Quant aux chiroptères, « la lumière altère leur zone de chasse, mais ils reviennent ». En ce qui concerne les tympans des animaux abîmés par le bruit, Hortense Serret demande à voir l’étude scientifique sur laquelle s’appuie les associations – étude qui n’a pas pu être communiquée au HuffPost.

Face à ce ping-pong d’arguments, le dialogue entre le festival et les militants est difficile. Vertes de rage et ne se sentant pas écoutées, le GNSA, FNE et la PAZ, soutenues par la Ligue de protection des oiseaux (LPO), appellent ce vendredi 31 mai, jour de l’ouverture du festival, à un rassemblement devant l’esplanade du château de Vincennes pour réclamer la délocalisation de We Love Green au Stade de France. « Le retour du festival en zone urbaine permettra de préserver l’intégrité de l’habitat forestier et de ses nombreuses espèces dépendantes tout en garantissant une meilleure sécurité », soulignent-elles dans un communiqué commun, publié mardi 28 mai.

Premier festival français à commander des études d’impact sur la biodiversité

De son côté, le festival assure être à la pointe sur le sujet de la biodiversité et explique être le premier festival français à avoir demandé à la LPO une « étude d’impact sur l’avifaune nicheuse environnante ». Une étude parue en 2022 dont We Love Green communique au HuffPost les conclusions en deux phrases : « Les seuls résultats tangibles mettent en évidence que les espèces à petit territoire ont tendance à rester. En revanche, celles à grand territoire s’éloignent mais reviennent après le festival. »
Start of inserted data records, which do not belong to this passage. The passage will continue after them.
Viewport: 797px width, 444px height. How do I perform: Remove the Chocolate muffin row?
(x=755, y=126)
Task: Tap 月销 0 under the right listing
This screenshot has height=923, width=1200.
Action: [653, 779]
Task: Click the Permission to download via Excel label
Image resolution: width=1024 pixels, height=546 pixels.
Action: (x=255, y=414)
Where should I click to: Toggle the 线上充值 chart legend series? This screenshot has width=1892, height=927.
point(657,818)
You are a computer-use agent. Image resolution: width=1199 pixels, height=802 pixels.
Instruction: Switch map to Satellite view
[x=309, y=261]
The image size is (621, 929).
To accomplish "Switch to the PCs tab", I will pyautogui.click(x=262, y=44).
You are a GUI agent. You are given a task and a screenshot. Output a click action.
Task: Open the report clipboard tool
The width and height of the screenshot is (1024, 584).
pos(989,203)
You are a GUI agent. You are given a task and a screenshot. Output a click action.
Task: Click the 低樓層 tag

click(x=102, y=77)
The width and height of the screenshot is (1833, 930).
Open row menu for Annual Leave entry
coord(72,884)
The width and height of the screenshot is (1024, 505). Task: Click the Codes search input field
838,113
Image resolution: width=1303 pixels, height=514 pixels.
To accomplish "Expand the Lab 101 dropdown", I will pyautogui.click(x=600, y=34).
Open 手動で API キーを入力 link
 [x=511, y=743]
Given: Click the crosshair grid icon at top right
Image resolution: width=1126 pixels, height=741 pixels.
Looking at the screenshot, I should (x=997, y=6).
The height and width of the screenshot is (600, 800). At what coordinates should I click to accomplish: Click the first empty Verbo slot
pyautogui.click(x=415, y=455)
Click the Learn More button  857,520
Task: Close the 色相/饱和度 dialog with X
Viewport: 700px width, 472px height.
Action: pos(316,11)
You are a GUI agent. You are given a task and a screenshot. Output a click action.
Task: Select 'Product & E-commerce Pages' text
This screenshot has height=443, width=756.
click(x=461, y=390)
Interrogée par Le HuffPost, la LPO confirme les dires de We Love Green mais livre plus de détails sur ce que l’association appelle « une petite étude bénévole ». « Cette première approche met en évidence un dérangement, mais ne nous permet pas de caractériser les conséquences réelles du festival sur la reproduction de ces espèces (notamment sur les couvées et les jeunes) », détaille l’une des plus importantes associations françaises dédiées à la protection de la nature.

C’est pourquoi We Love Green a décidé de commander une nouvelle étude d’impact sur les oiseaux, la flore, la microfaune du sol et les chiroptères, coordonnée par le cabinet Ekodev et par l’écologue Hortense Serret, citée plus haut. Les premières observations réalisées sur 30 nichoirs à mésanges bleues et charbonnières montrent qu’une grande partie des premières couvées sont déjà terminées (les juvéniles sont sortis du nid) et des deuxièmes couvées sur une partie des nichoirs sont en cours. « Pour le moment, on ne peut rien conclure. On pourra communiquer davantage en septembre », explique la scientifique. Dans tous les cas, pour Hortense Serret, cette étude est « très intéressante, elle a un vrai intérêt pour tous les festivals de plein air en France et ailleurs afin de mieux comprendre et prendre en compte les effets de ces évènements sur la biodiversité ».

« L’emplacement et la date du festival posent problème », selon la LPO

Mais les conclusions de cette étude prendront des années à être publiées. En attendant, la LPO plaide qu’en l’« absence d’élément probant sur la reproduction des oiseaux (...) l’emplacement et la date du festival posent problème et doivent être déplacés ». L’association ajoute qu’elle regardera « attentivement les résultats des suivis des espèces mis en place cette année par le festival. »

D’après Marie-Noëlle Bernard, la proposition de relocaliser le festival a été soumise à Marie Sabot, directrice de We Love Green. « Elle m’a répondu qu’elle n’avait pas assez de place au Stade de France pour installer son village », se désole la référente du GNSA, et estime que son interlocutrice ne prend pas au sérieux les critiques des associations : « Elle m’a demandé de lui rapporter un cadavre comme preuve que les animaux souffrent… »

Quant au fait de décaler la date des festivités après la nidification, « la directrice dit qu’elle ne peut pas parce qu’en septembre, c’est la Fête de l’Huma ». We Love Green ajoute être lié par convention avec la mairie de Paris, l’obligeant à garder le lieu et la date identiques. Une prise de bec qui ne devrait donc pas prendre fin cette année.